Ernest Muellerdirector of engineering operations, AlienVault

With Linkerd as the foundation for its microservices management tool arsenal, Angelo's team has added an open source remote procedure call utility developed at Google, called gRPC, which standardizes how apps communicate with one another. Service discovery, a process that automatically detects devices and services on the network, is programmatically handled with HashiCorp's Consul.

"We all share the same interfaces, so no matter if we have a Scala team building one service and a PHP team building another, there's common ground," Angelo said. "We don't have to worry about how URLs are structured with a REST service, for example. It all looks very uniform, so we can say with certainty, 'This operation is taking this long, and it's succeeding at this rate, and these are the latencies.'"

Service meshes come with their own management complexity, but other shops have also begun to evaluate service mesh projects such as Istio to add to their portfolio of microservices management tools.

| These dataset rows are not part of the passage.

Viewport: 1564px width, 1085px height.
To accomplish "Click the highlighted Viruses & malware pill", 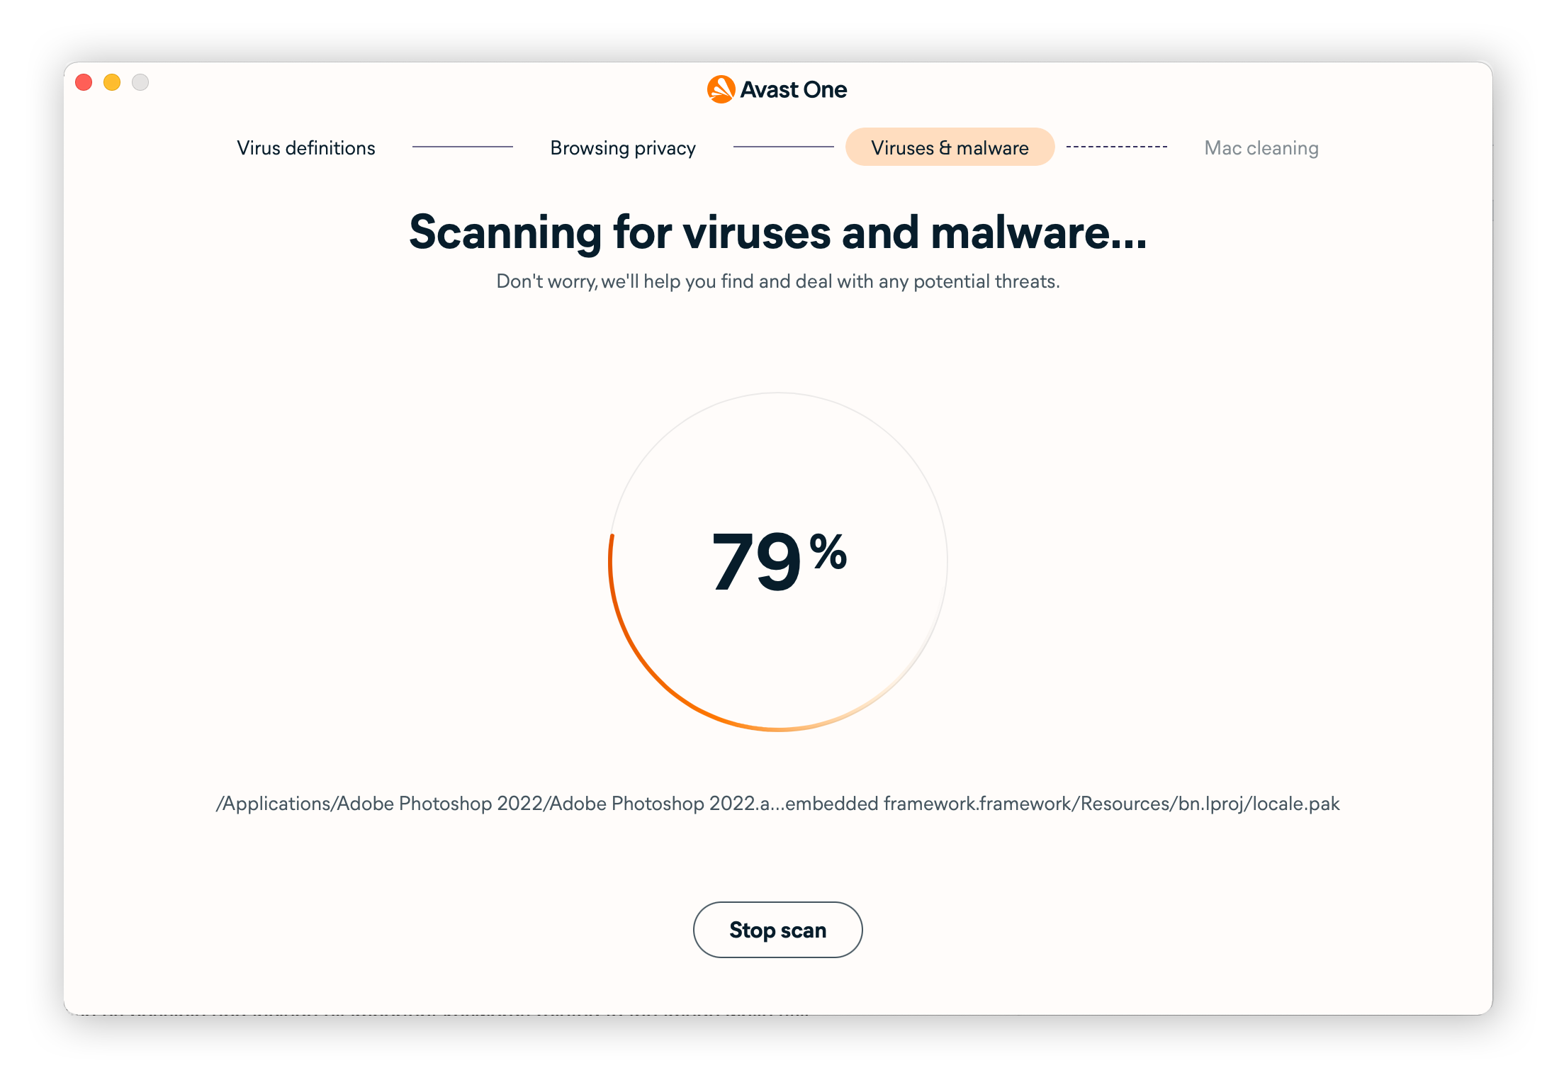I will (950, 147).
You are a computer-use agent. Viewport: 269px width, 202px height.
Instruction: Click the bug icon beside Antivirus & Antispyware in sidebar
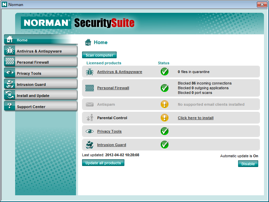coord(9,51)
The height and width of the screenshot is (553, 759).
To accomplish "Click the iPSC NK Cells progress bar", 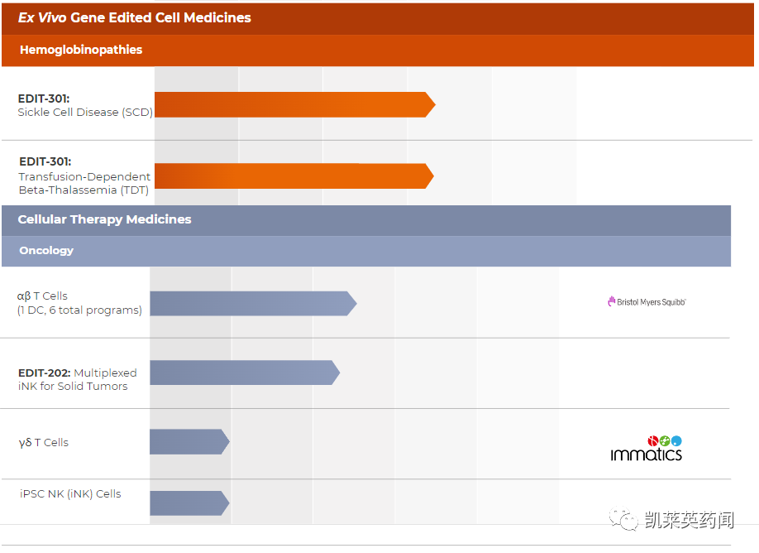I will pos(188,503).
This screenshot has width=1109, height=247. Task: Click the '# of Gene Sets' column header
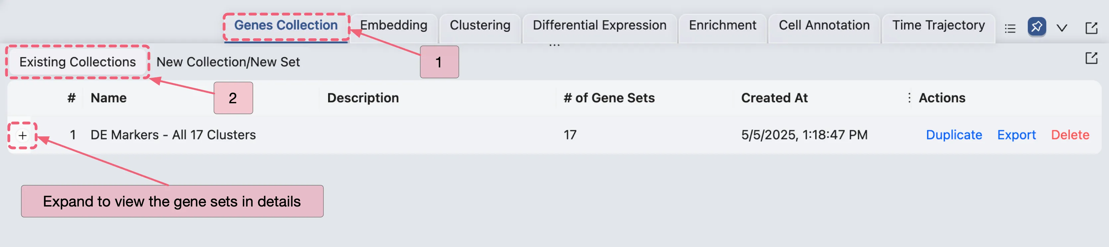[x=609, y=98]
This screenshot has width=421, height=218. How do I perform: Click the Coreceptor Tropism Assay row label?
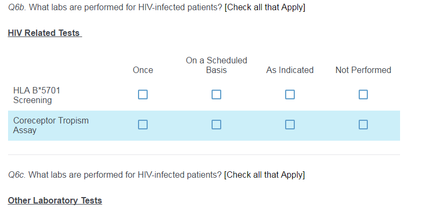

"We're looking to encrypt traffic between services, and Istio will generate certificates out of the box, so two services can talk just to each other and it will encrypt those messages," Buffer's Harnisch said.

Istio service mesh
Istio service mesh architecture

Microservices ramp up IT monitoring demands

Programmatic network management with a service mesh also produces granular, detailed data for troubleshooting the network between microservices nodes. IT ops pros turn to time-series monitoring and log management tools such as Prometheus and the Elastic Stack -- formerly known as the ELK Stack -- to organize and make sense of this data.

"We traditionally use StatsD and Graphite pretty heavily, but we're moving over to Prometheus now, and we've had some really good early experiences with it," BigCommerce's Angelo said. "It puts everybody on the same page for troubleshooting."

Large-scale microservices shops such as eBay have also turned to open source tools in the Elastic stack, because they can be modified to suit their polyglot application monitoring needs. BigCommerce has also accommodated an increase in logs with an Elastic Logstash pipeline that collects log data and routes it through a Kafka data pipeline for consumption by Elasticsearch.